On July 14th, Microsoft released security updates addressing a staggering 622 vulnerabilities—almost three times more than the previous month. This monumental release far surpassed the former record of 206 patched vulnerabilities set in June. The sheer volume of updates poses significant challenges for IT departments worldwide, with Windows alone accounting for 416 issues, Office for 82, and the Edge browser for 46 vulnerabilities. Alarmingly, over 60 of these vulnerabilities were classified as critical.
Three Zero-Day Vulnerabilities—Two Actively Exploited
Among the updates, three zero-day vulnerabilities have emerged as particularly concerning. Two of these vulnerabilities are already being actively exploited by attackers. The first, CVE-2026-56155, affects Active Directory Federation Services (AD FS) and allows for privilege escalation. The second one, CVE-2026-56164, is found within SharePoint and similarly enables escalation of user rights.
The third zero-day vulnerability, CVE-2026-50661, bypasses BitLocker protection. While this vulnerability was publicly disclosed before the patch was released, active exploitation has not been confirmed. The U.S. Cybersecurity and Infrastructure Security Agency (CISA) has already included the SharePoint and AD FS vulnerabilities in its catalog of known exploited vulnerabilities—an urgent call for companies to apply these patches immediately.
Overview of the Most Dangerous Vulnerabilities
Beyond the zero-day exploits, several vulnerabilities stand out due to their high-risk assessments:
- CVE-2026-57092: A privilege escalation issue in VMSwitch, with a CVSS score of 9.9—the highest this month.
- CVE-2026-48561: A code execution vulnerability in Microsoft Copilot, rated at 9.6.
- CVE-2026-55040: A critical authentication vulnerability in SharePoint that could be part of a multi-stage attack.

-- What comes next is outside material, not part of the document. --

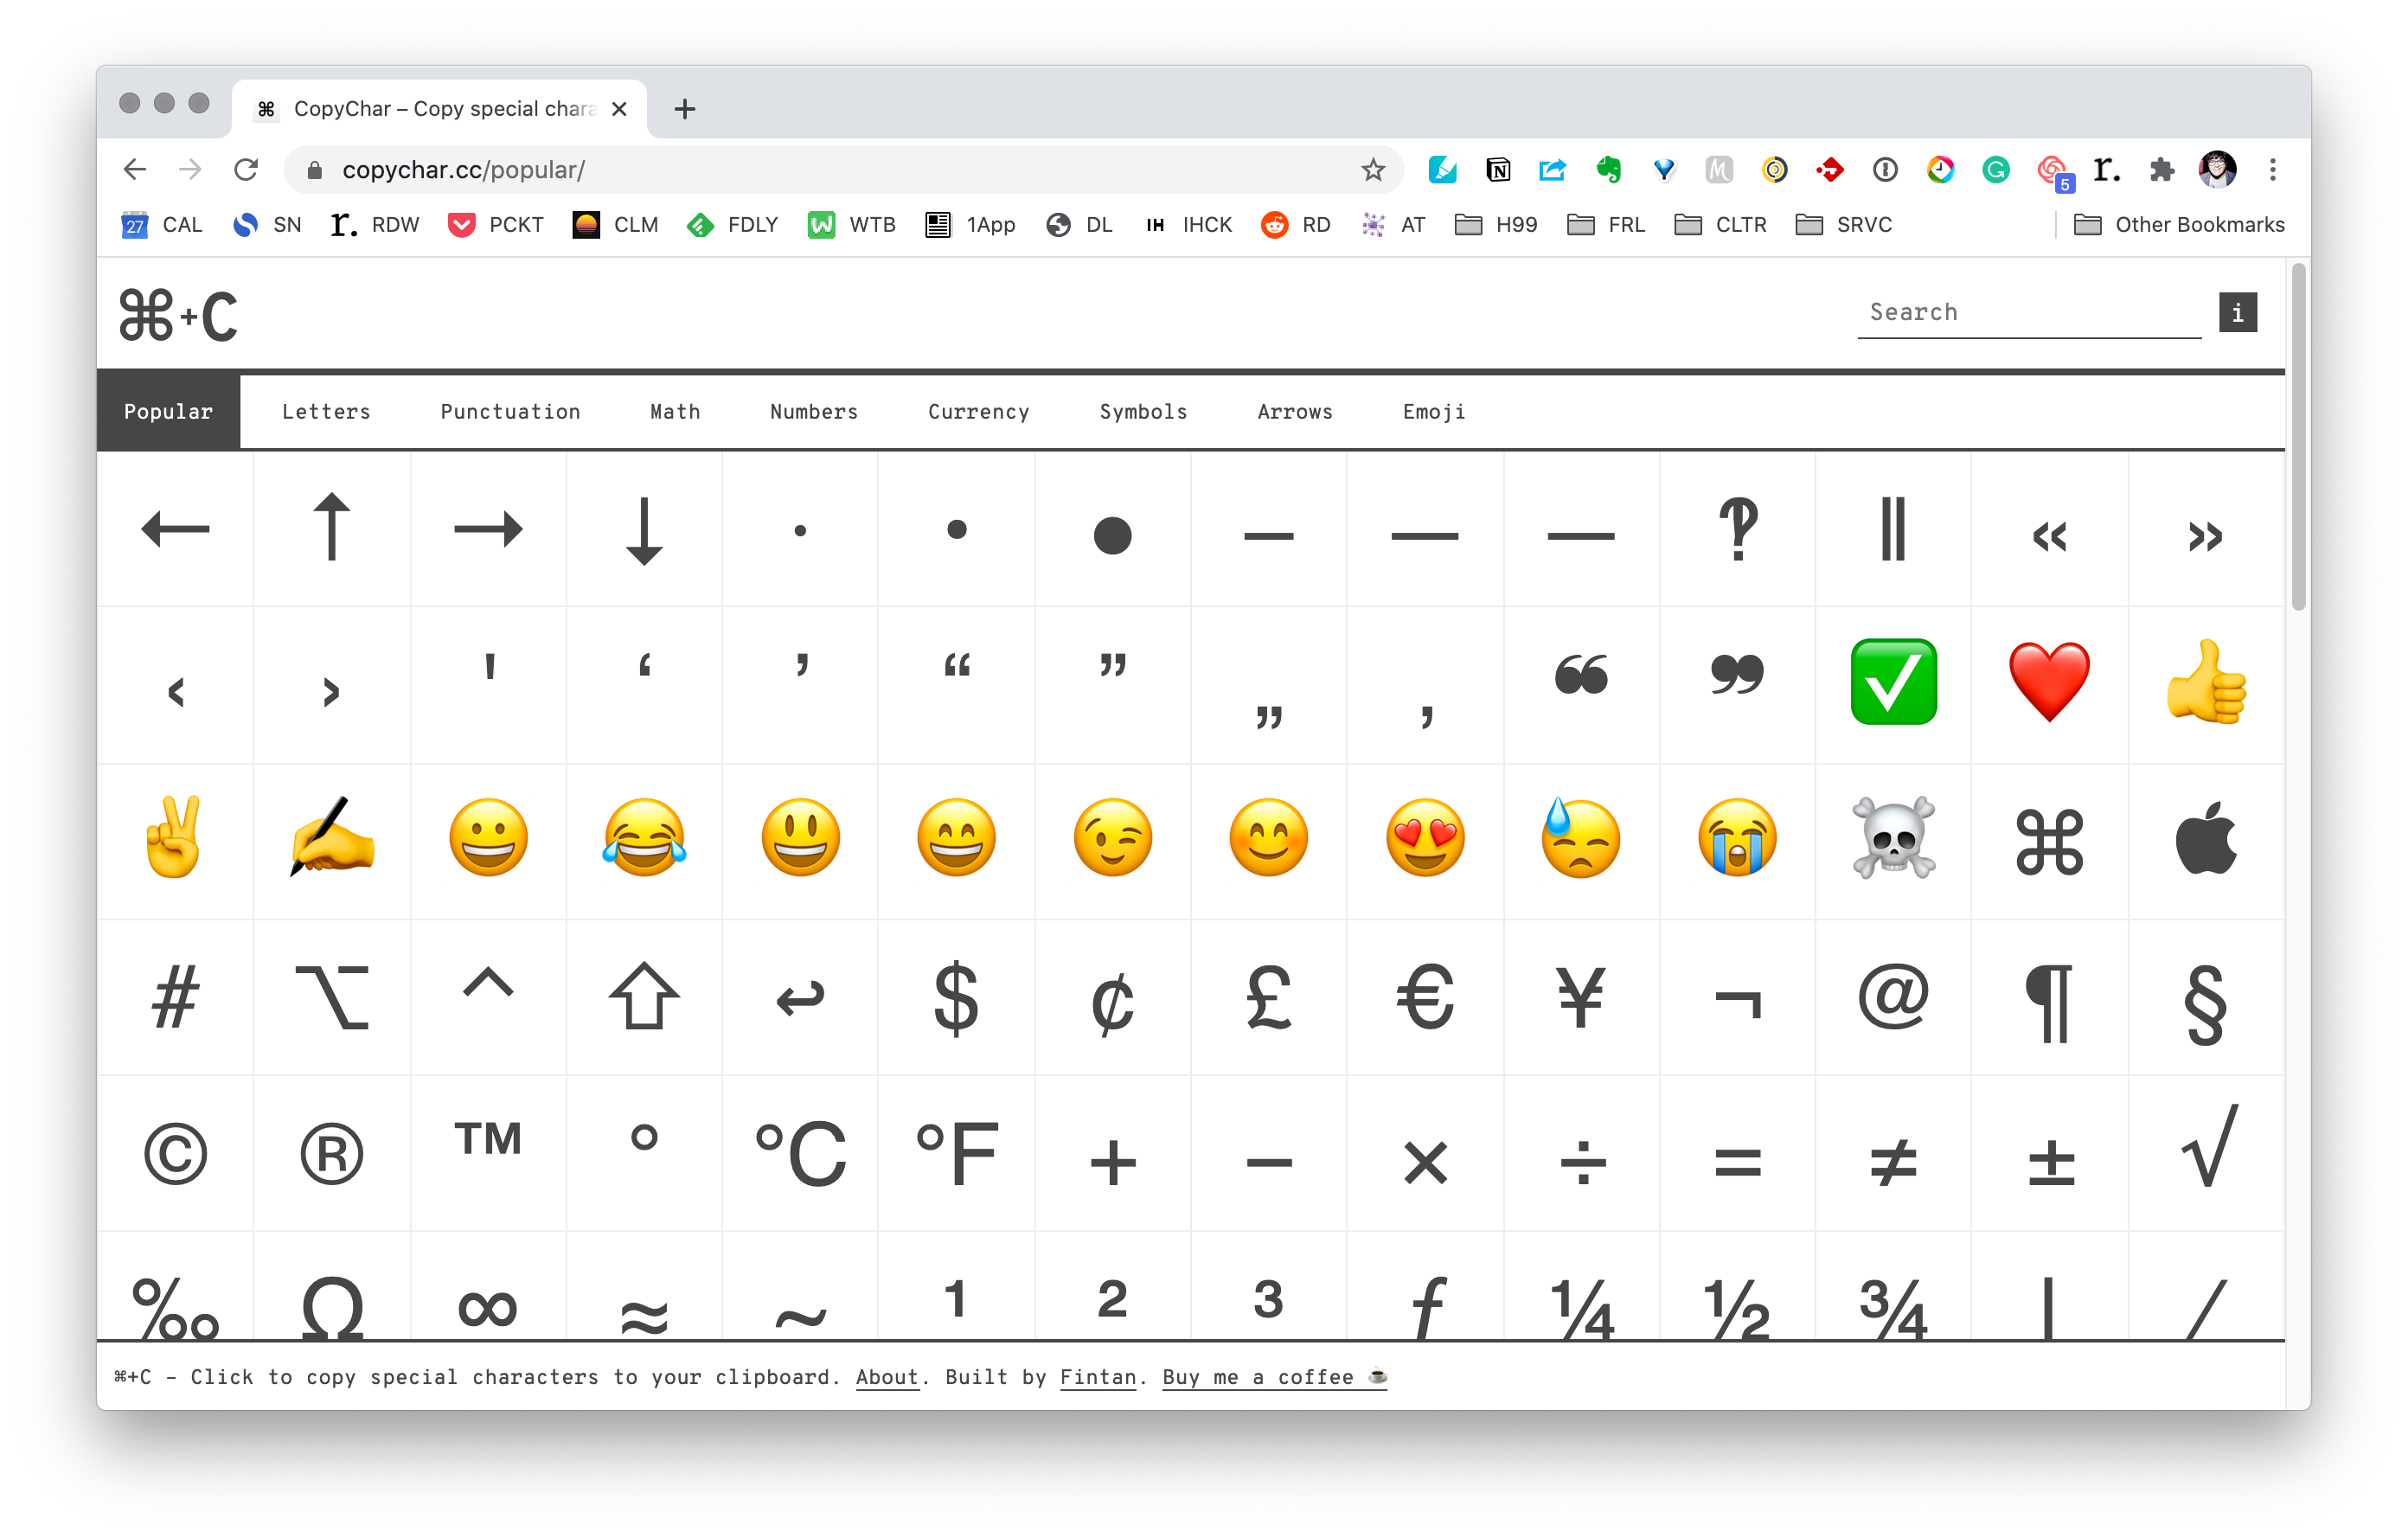The width and height of the screenshot is (2408, 1538).
Task: Open the Currency category
Action: [979, 409]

AI as a Double-Edged Sword
The massive increase in discovered vulnerabilities is no coincidence. Microsoft is increasingly leveraging AI for bug detection. Their in-house system, known as MDASH, has been instrumental in identifying security gaps in its codebases. However, the flip side is that the more vulnerabilities are found, the greater the attack surface becomes for hackers targeting remaining weaknesses.
Just as the official patches were released, another alarm was triggered. An independent security researcher, using the pseudonym NightmareEclypse, published a proof-of-concept exploit for an unpatched vulnerability in the Windows User Profile Service. Known as HiveLegacy, this exploit allows users with low permissions to manipulate administrative registry structures. Security experts advise administrators to monitor the User Profile Service (ProfSvc) and to restrict the creation of local accounts.
Other Vendors Also Issuing Patches
The July security cycle was not solely a Microsoft affair. Other major software vendors also released updates:
- Adobe resolved 88 vulnerabilities, including a critical path traversal issue in ColdFusion.
- SAP published 16 security updates for various enterprise applications.
- Google fixed over 460 bugs in the Chromium project, impacting Microsoft Edge and other browsers.
End of Support for Legacy Products
Coinciding with the security updates, Microsoft announced the end of support for several older products. Affected products include SharePoint 2016 and 2019, Project Server 2016 and 2019, Dynamics GP 2016, and SharePoint Designer 2013. Organizations still using these products should urgently migrate to supported versions to avoid unpatched security risks.